The Music of Upstairs Downstairs

Music by Carl Davis
CATALOGUE NUMBER: CDC018

From series two of the 2012 production.

Sleeve Notes

This highly successful 1970’s series was revived for the BBC in 2011 and given a second outing in the spring of 2012. I was given the opportunity to score this latter six-parter which covered the period 1937-1938 in the fortunes of the aristocratic family occupying 165 Eaton Place in one of London’s swankiest neighbourhoods, Belgravia.

The excellent original theme by Alexander Faris (who, by the way, conducted my first opera The Arrangement in 1965) was a must for the revival of the series and is now heard in the context of 1937, when the music was a far cry from the rum-ti-tum of Edwardian London. We are now in the “Swing Era” with the strong influence of American popular music everywhere – where radio, records and sound movies were readily available. Big and small jazz bands were recorded and broadcast extensively. Music was literally “in the air”; the directors and the producers of this later series responded to that and requested an abundance of music.

The original title music was rapidly converted from a genteel waltz to a big band foxtrot with jazzy orchestrations. I helped myself to foxtrots, rumbas and sambas for scenes with any hint of background music as well as actuality scenes shot in nightclubs, balls and even a fashion photoshoot. The dangerous aristo-spy, Lady Persephone, was provided with a seductive tango. Classical references are made in Lady Agnes’ maternal feelings for both house and family in a modal theme while the power struggle between the butler and the cook is delineated in a cocky march alternating with a nostalgic waltz, whereas Aunt Blanche’s Sapphic affair has a more elevated Gluckian tone. Our driver and parlour maid are served by variety-style down-to-earth themes, and a pop ballad romantic melody.

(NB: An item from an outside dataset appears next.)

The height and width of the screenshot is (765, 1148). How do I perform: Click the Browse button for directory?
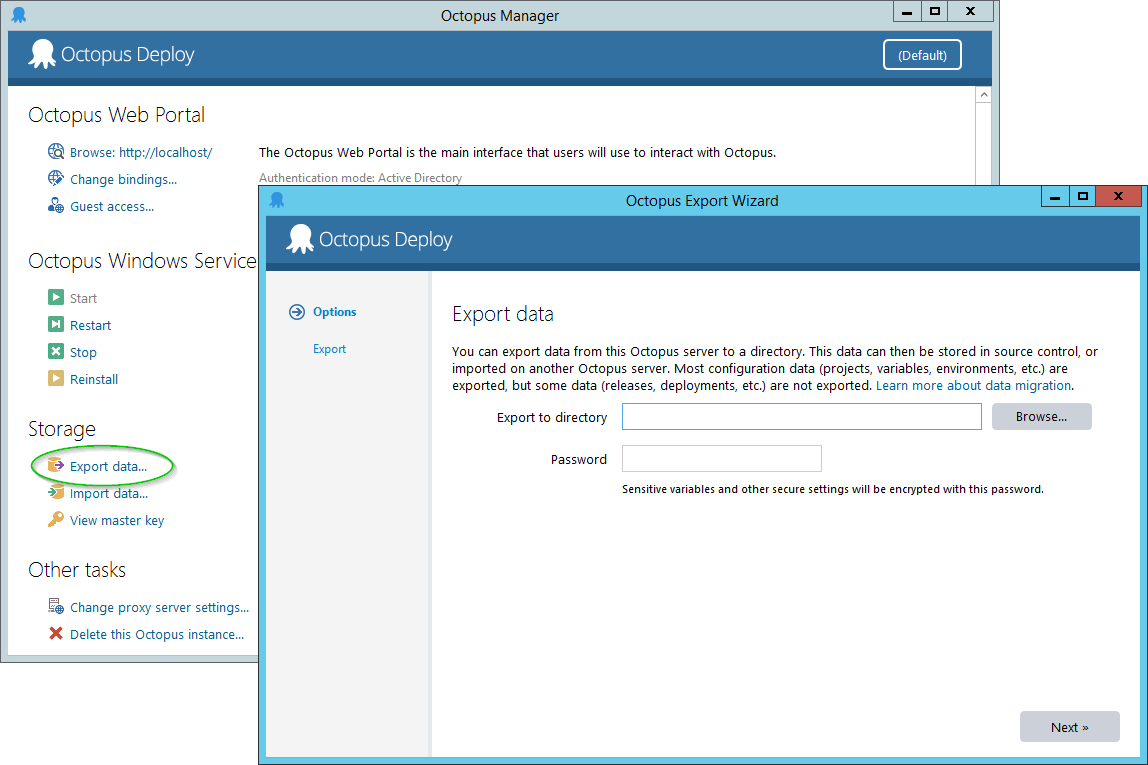1041,417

Finally, the War – the two years preceding the outbreak of World War II contained some of history’s darkest chapters: the Appeasement Policy in the face of Germany’s annexation of Austria and Czechoslovakia. The destruction of Jewish properties and synagogues and the pacts between Germany, Italy and Russia are understood fully by Lord Hallam and form a substantial part of the story. Musically, underscoring was needed to screw up the tension in the face of the inexorable march towards war. The refugee crisis and the Kindertransport are enacted and form two vocal tracks, Lotte’s Song Oh Ladybird arranged from a Brahms folksong transcription and an inspired idea of author and producer, the amazing Heidi Thomas, Holst’s Jupiter-derived hymn I Vow to Thee my Country sung by a girls’ choir to greet the newly arrived children of the Kindertransport to England.

The series ends with the sounds of an air-raid warning. The events of World War II run throughout my career from my first documentary film score in the early 1960s “DP” which concerned Polish displaced persons, to my latest composition The Last Train to Tomorrow, a musical narrative set during the journey of the Kindertransport. The vastness and range of experiences of World War II are such as to provide new memoirs and discoveries virtually every day. The concrete evidence is there. Perhaps we today can only try to understand through artistic endeavour what it was like to be there.